The Following text adapted from Decorative Plasterwork in Great Britain by Geoffrey Beard pub. Routledge. 2015 Edition .


Barnsley Park was built in 1720-1 for Henry Perrot, a Member of Parliament for Oxford, and a frequenter of the circle of friends surrounding James Brydges, 1st Duke of Chandos. The house seems to have been complete by 1731 and was possibly designed by John Price (?-1736), an obscure, almost legendary, architect-builder employed by the Duke of Chandos. In 1714-15 the duke had employed many stuccoists at Cannons, his house in Middlesex, but he knew Bagutti and Artari well. 

This is not a good basis on which to attribute the work at Barnsley Park, but it is all we have—again no contemporary documents appear to have survived. There were, however, few stuccoists in England at this period other than the Italians skilled enough to produce the convincing decorations to be seen at Barnsley Park, and Rudder's attribution of the work to them seems to be near to the truth. 
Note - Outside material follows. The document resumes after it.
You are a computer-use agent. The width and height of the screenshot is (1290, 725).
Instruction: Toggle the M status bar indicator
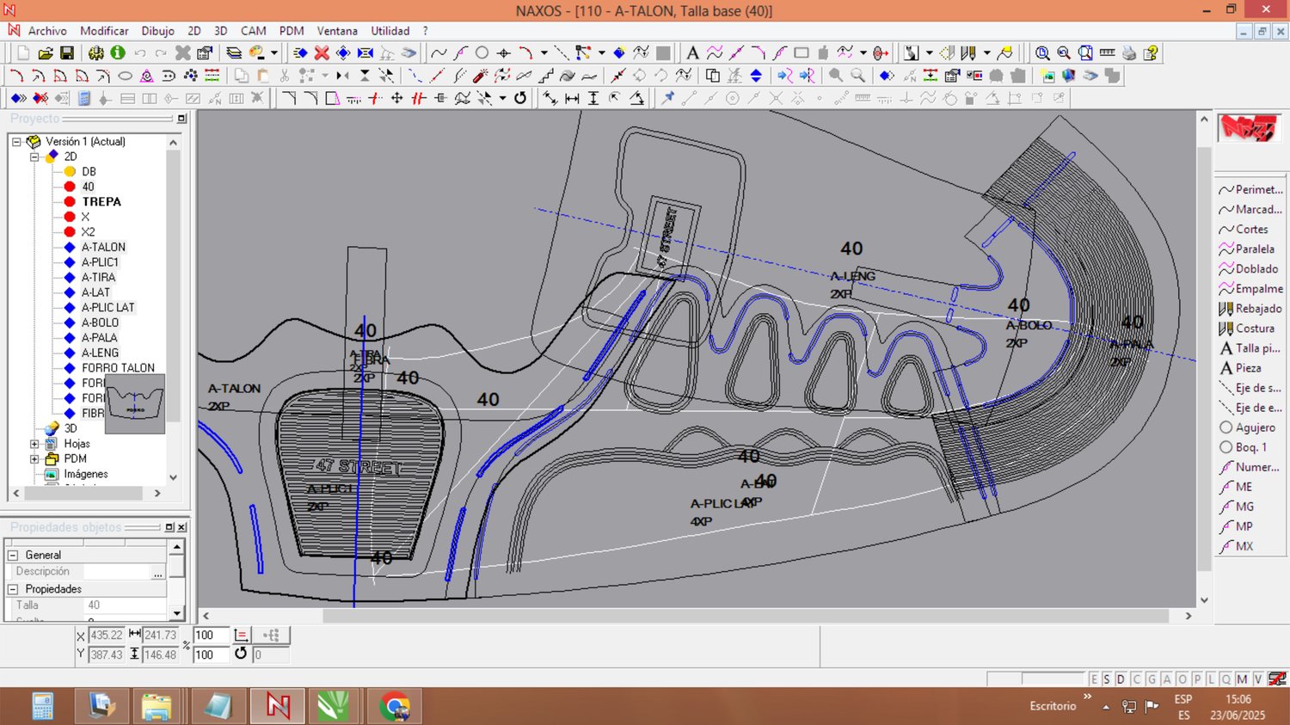tap(1241, 679)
Nevertheless it has been suggested that Charles Stanley, the Danish-born stuccoist, could be responsible. 

His work has long been known, but is masked by an atmosphere of riddles and unanswered questions.

Simon Carl Stanley was born in Copenhagen of an English father and a Danish mother on 12 December 1703. Recent researches by a Danish scholar, noted at the end of this book, have done much to chart his career there. 

In 1718 he was apprenticed to the stuccoist J.C. Sturmberg and in 1721-2 assisted him on ceilings which still survive at Fredensborg Castle. Here he was also working in the company of Italian stuccoists, particularly the talented Carlo Enrico Brenno (1688-1745). 

The style of Brenno's work at Clausholm and Fredensborg tempts one to believe that he also worked with Stanley in England, but there is no evidence of this, and a careful study of the Fredensborg ceilings does not help to identify Stanley's later work. 

What evidence does survive indicates that, after further study in Amsterdam under Jan van Logteren, Stanley left in 1727 for England and was soon working with the sculptors Peter Scheemakers and Laurent Delvaux.

 Later, instead of leaving for Italy with his two friends and the painter Pieter Angelis, he stayed to work at Eastbourne, and it is here that the story becomes a little more involved.

English houses, as the illustrations in this book show, are rich in plaster decoration, but few can surpass Compton Place, built for Lord Wilmington at Eastbourne. The State Bedroom ceiling in particular is one of the most opulent examples in England.

In a Danish biography of Charles Stanley, written by A.F. Busching in 1757, it is stated that he worked in England for almost twenty years (1727-46)

 'and ... with fame for My lord Willnington in Eastbourne, Sussex, and for My lord Maynard in Essex

Since Stanley signed the monuments to Thomas Maynard at Hoxne, Suffolk, and to the Maynard family at Little Easton, Essex, Katharine Esdaile assumed in 1937 that Stanley must have executed 'sculptures' for Lord Wilmington. Finding no relevant monument or portrait bust she thought that Stanley was responsible for the elaborate plaster ceilings at Compton Place, which indeed in terms of relief are almost 'sculptured'.

However, the evidence now available I believe warrants more caution in attributing the work to Stanley alone.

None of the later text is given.